Pixel coordinate grounding data
- Opening Delimiter -
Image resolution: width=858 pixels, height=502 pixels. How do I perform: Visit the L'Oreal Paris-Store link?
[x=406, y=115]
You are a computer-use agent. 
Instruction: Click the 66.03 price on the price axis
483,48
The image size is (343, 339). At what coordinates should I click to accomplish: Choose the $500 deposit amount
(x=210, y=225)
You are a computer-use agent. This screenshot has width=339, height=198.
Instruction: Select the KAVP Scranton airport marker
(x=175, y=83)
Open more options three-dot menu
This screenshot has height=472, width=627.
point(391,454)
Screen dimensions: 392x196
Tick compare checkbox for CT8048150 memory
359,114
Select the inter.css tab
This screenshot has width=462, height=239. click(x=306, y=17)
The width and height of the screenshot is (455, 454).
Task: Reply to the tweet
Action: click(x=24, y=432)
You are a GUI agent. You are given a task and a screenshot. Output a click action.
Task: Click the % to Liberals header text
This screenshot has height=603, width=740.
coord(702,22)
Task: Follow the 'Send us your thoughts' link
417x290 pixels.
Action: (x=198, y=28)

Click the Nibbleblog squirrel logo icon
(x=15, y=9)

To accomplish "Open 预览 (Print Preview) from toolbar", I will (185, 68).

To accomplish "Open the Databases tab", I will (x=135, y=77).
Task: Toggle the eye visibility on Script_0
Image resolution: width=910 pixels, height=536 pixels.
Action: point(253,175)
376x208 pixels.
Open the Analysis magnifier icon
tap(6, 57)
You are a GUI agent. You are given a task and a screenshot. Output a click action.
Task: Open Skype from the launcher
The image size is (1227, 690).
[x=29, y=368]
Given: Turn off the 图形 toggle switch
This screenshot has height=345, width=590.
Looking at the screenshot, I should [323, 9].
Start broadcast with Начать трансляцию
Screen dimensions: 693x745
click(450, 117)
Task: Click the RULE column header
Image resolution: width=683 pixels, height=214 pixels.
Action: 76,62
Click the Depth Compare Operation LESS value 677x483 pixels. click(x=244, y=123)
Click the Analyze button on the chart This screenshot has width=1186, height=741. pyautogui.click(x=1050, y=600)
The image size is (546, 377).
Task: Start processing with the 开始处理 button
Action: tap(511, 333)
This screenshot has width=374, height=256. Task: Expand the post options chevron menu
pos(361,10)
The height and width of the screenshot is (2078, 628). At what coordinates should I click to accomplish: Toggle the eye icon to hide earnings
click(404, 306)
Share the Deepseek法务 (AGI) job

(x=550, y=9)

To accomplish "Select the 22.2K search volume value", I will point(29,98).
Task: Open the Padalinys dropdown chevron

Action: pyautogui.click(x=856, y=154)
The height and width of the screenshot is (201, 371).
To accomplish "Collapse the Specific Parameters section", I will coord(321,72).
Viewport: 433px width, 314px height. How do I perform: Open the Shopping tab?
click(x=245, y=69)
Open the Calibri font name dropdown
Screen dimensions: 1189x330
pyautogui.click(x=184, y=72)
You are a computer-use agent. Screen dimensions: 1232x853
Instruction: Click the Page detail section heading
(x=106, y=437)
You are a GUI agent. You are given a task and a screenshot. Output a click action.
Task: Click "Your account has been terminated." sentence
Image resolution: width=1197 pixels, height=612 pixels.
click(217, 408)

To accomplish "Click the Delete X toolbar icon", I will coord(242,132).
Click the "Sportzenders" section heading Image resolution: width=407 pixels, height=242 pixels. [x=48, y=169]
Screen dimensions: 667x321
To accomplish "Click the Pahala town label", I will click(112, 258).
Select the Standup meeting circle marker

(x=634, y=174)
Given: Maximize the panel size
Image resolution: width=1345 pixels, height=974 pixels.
- Closing Delimiter -
WORK INSTRUCTION → Determine how many lines in the data above contain the string "toolbar". Give nothing except the number.

RESPONSE → 2